**Exercise task:**
Rewrite the data below with every "Viewport" swapped for "Window", leaving everything else unchanged.

** START OF Input material **

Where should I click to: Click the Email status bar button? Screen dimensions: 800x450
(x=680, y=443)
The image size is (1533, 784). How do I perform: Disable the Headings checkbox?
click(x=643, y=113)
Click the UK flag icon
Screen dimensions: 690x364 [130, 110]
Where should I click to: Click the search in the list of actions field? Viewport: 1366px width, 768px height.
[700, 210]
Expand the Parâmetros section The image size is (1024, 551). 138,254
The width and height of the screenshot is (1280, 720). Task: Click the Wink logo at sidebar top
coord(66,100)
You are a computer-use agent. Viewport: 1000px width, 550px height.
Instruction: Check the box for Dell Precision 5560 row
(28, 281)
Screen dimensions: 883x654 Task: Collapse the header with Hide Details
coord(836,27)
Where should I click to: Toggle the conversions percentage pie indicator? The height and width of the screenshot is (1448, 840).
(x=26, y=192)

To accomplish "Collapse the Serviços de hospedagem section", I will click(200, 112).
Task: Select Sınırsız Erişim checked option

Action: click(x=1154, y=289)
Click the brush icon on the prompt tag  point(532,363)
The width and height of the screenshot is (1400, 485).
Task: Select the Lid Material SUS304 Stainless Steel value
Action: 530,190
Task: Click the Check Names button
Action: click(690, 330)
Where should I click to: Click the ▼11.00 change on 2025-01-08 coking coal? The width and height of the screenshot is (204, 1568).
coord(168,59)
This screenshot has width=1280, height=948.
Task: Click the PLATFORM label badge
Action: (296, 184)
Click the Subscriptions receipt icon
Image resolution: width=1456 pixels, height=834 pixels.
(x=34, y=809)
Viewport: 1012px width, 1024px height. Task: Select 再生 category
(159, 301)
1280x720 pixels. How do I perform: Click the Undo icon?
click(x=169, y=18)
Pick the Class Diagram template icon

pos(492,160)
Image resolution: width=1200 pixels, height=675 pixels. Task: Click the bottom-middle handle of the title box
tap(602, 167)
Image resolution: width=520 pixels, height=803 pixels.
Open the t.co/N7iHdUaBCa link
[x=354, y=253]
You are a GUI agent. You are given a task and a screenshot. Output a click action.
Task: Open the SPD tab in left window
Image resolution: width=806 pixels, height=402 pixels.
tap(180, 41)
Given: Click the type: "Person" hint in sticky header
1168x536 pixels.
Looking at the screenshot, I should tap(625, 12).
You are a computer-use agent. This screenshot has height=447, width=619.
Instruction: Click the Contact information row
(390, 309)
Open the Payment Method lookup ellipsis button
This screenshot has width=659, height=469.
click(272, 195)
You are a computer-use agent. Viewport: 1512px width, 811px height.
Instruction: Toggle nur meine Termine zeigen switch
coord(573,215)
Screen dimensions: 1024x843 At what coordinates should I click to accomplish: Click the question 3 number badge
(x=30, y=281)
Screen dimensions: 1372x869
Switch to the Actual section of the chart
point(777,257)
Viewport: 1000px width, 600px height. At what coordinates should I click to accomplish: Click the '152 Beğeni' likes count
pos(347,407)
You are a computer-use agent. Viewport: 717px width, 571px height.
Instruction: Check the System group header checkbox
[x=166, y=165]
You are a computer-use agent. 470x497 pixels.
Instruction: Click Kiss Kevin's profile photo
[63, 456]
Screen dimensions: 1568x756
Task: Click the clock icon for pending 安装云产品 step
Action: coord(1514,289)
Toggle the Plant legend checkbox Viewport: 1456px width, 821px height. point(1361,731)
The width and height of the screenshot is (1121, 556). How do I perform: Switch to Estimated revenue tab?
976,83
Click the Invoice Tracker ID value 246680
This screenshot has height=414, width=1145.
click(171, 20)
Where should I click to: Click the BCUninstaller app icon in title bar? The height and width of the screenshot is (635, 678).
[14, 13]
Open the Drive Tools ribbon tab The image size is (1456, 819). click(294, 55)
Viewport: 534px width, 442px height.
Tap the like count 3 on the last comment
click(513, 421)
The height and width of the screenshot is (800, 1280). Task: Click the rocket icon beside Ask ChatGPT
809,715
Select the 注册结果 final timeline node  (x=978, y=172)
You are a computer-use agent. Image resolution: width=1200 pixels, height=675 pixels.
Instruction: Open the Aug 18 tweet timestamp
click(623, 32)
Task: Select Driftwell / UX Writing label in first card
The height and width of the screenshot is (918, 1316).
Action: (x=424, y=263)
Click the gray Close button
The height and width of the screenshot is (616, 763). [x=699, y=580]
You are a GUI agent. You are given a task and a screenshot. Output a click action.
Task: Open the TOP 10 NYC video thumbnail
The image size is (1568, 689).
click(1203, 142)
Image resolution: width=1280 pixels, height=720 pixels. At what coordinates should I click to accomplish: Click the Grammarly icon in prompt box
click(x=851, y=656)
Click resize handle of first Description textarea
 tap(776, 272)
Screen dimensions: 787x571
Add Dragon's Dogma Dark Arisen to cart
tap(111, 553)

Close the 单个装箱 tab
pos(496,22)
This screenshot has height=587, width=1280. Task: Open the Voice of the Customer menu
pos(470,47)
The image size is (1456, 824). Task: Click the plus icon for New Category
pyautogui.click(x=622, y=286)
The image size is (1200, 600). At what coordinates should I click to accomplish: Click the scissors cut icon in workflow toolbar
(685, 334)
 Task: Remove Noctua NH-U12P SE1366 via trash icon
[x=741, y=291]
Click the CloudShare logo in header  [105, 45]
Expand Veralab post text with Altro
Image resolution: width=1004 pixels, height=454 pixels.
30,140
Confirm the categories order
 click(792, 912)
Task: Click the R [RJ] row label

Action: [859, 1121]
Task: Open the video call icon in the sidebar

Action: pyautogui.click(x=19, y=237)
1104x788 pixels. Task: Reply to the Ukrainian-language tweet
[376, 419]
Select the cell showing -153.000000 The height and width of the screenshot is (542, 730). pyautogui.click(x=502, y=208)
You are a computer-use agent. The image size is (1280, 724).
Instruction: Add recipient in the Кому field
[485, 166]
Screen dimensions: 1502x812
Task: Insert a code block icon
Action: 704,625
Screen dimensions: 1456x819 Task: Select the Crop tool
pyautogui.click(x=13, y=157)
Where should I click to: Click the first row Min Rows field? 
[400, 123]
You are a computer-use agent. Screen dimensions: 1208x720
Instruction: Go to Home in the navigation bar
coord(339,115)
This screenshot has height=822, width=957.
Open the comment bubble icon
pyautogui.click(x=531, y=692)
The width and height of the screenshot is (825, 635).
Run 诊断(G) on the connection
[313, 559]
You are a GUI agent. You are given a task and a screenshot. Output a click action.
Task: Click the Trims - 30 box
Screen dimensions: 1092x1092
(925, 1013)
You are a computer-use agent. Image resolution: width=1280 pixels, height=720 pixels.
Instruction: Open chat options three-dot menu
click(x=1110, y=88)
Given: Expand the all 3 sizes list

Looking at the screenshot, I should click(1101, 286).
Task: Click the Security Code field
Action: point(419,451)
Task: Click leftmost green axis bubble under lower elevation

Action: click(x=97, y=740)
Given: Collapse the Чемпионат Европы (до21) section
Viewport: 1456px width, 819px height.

** END OF Input material **

**Solution:**
Where should I click to: Click the Email status bar button? Screen dimensions: 800x450
(x=680, y=443)
The image size is (1533, 784). How do I perform: Disable the Headings checkbox?
click(x=643, y=113)
Click the UK flag icon
Screen dimensions: 690x364 [130, 110]
Where should I click to: Click the search in the list of actions field? Window: 1366px width, 768px height.
[700, 210]
Expand the Parâmetros section The image size is (1024, 551). 138,254
The width and height of the screenshot is (1280, 720). Task: Click the Wink logo at sidebar top
coord(66,100)
You are a computer-use agent. Window: 1000px width, 550px height.
Instruction: Check the box for Dell Precision 5560 row
(28, 281)
Screen dimensions: 883x654 Task: Collapse the header with Hide Details
coord(836,27)
Where should I click to: Toggle the conversions percentage pie indicator? The height and width of the screenshot is (1448, 840).
(x=26, y=192)

To accomplish "Collapse the Serviços de hospedagem section", I will click(200, 112).
Task: Select Sınırsız Erişim checked option

Action: click(x=1154, y=289)
Click the brush icon on the prompt tag  point(532,363)
The width and height of the screenshot is (1400, 485).
Task: Select the Lid Material SUS304 Stainless Steel value
Action: 530,190
Task: Click the Check Names button
Action: click(690, 330)
Where should I click to: Click the ▼11.00 change on 2025-01-08 coking coal? The width and height of the screenshot is (204, 1568).
coord(168,59)
This screenshot has width=1280, height=948.
Task: Click the PLATFORM label badge
Action: (296, 184)
Click the Subscriptions receipt icon
Image resolution: width=1456 pixels, height=834 pixels.
(x=34, y=809)
Window: 1012px width, 1024px height. Task: Select 再生 category
(159, 301)
1280x720 pixels. How do I perform: Click the Undo icon?
click(x=169, y=18)
Pick the Class Diagram template icon

pos(492,160)
Image resolution: width=1200 pixels, height=675 pixels. Task: Click the bottom-middle handle of the title box
tap(602, 167)
Image resolution: width=520 pixels, height=803 pixels.
Open the t.co/N7iHdUaBCa link
[x=354, y=253]
You are a GUI agent. You are given a task and a screenshot. Output a click action.
Task: Open the SPD tab in left window
Image resolution: width=806 pixels, height=402 pixels.
tap(180, 41)
Given: Click the type: "Person" hint in sticky header
1168x536 pixels.
Looking at the screenshot, I should tap(625, 12).
You are a computer-use agent. This screenshot has height=447, width=619.
Instruction: Click the Contact information row
(390, 309)
Open the Payment Method lookup ellipsis button
This screenshot has width=659, height=469.
click(272, 195)
You are a computer-use agent. Window: 1512px width, 811px height.
Instruction: Toggle nur meine Termine zeigen switch
coord(573,215)
Screen dimensions: 1024x843 At what coordinates should I click to accomplish: Click the question 3 number badge
(x=30, y=281)
Screen dimensions: 1372x869
Switch to the Actual section of the chart
point(777,257)
Window: 1000px width, 600px height. At what coordinates should I click to accomplish: Click the '152 Beğeni' likes count
pos(347,407)
You are a computer-use agent. Window: 717px width, 571px height.
Instruction: Check the System group header checkbox
[x=166, y=165]
You are a computer-use agent. 470x497 pixels.
Instruction: Click Kiss Kevin's profile photo
[63, 456]
Screen dimensions: 1568x756
Task: Click the clock icon for pending 安装云产品 step
Action: coord(1514,289)
Toggle the Plant legend checkbox Window: 1456px width, 821px height. point(1361,731)
The width and height of the screenshot is (1121, 556). How do I perform: Switch to Estimated revenue tab?
976,83
Click the Invoice Tracker ID value 246680
This screenshot has height=414, width=1145.
click(171, 20)
Where should I click to: Click the BCUninstaller app icon in title bar? The height and width of the screenshot is (635, 678).
[14, 13]
Open the Drive Tools ribbon tab The image size is (1456, 819). click(294, 55)
Window: 534px width, 442px height.
Tap the like count 3 on the last comment
click(513, 421)
The height and width of the screenshot is (800, 1280). Task: Click the rocket icon beside Ask ChatGPT
809,715
Select the 注册结果 final timeline node  (x=978, y=172)
You are a computer-use agent. Image resolution: width=1200 pixels, height=675 pixels.
Instruction: Open the Aug 18 tweet timestamp
click(623, 32)
Task: Select Driftwell / UX Writing label in first card
The height and width of the screenshot is (918, 1316).
Action: (x=424, y=263)
Click the gray Close button
The height and width of the screenshot is (616, 763). [x=699, y=580]
You are a GUI agent. You are given a task and a screenshot. Output a click action.
Task: Open the TOP 10 NYC video thumbnail
The image size is (1568, 689).
click(1203, 142)
Image resolution: width=1280 pixels, height=720 pixels. At what coordinates should I click to accomplish: Click the Grammarly icon in prompt box
click(x=851, y=656)
Click resize handle of first Description textarea
 tap(776, 272)
Screen dimensions: 787x571
Add Dragon's Dogma Dark Arisen to cart
tap(111, 553)

Close the 单个装箱 tab
pos(496,22)
This screenshot has height=587, width=1280. Task: Open the Voice of the Customer menu
pos(470,47)
The image size is (1456, 824). Task: Click the plus icon for New Category
pyautogui.click(x=622, y=286)
The image size is (1200, 600). At what coordinates should I click to accomplish: Click the scissors cut icon in workflow toolbar
(685, 334)
 Task: Remove Noctua NH-U12P SE1366 via trash icon
[x=741, y=291]
Click the CloudShare logo in header  [105, 45]
Expand Veralab post text with Altro
Image resolution: width=1004 pixels, height=454 pixels.
30,140
Confirm the categories order
 click(792, 912)
Task: Click the R [RJ] row label

Action: [859, 1121]
Task: Open the video call icon in the sidebar

Action: pyautogui.click(x=19, y=237)
1104x788 pixels. Task: Reply to the Ukrainian-language tweet
[376, 419]
Select the cell showing -153.000000 The height and width of the screenshot is (542, 730). pyautogui.click(x=502, y=208)
You are a computer-use agent. The image size is (1280, 724).
Instruction: Add recipient in the Кому field
[485, 166]
Screen dimensions: 1502x812
Task: Insert a code block icon
Action: 704,625
Screen dimensions: 1456x819 Task: Select the Crop tool
pyautogui.click(x=13, y=157)
Where should I click to: Click the first row Min Rows field? 
[400, 123]
You are a computer-use agent. Screen dimensions: 1208x720
Instruction: Go to Home in the navigation bar
coord(339,115)
This screenshot has height=822, width=957.
Open the comment bubble icon
pyautogui.click(x=531, y=692)
The width and height of the screenshot is (825, 635).
Run 诊断(G) on the connection
[313, 559]
You are a GUI agent. You are given a task and a screenshot. Output a click action.
Task: Click the Trims - 30 box
Screen dimensions: 1092x1092
(925, 1013)
You are a computer-use agent. Image resolution: width=1280 pixels, height=720 pixels.
Instruction: Open chat options three-dot menu
click(x=1110, y=88)
Given: Expand the all 3 sizes list

Looking at the screenshot, I should click(1101, 286).
Task: Click the Security Code field
Action: point(419,451)
Task: Click leftmost green axis bubble under lower elevation

Action: click(x=97, y=740)
Given: Collapse the Чемпионат Европы (до21) section
Window: 1456px width, 819px height.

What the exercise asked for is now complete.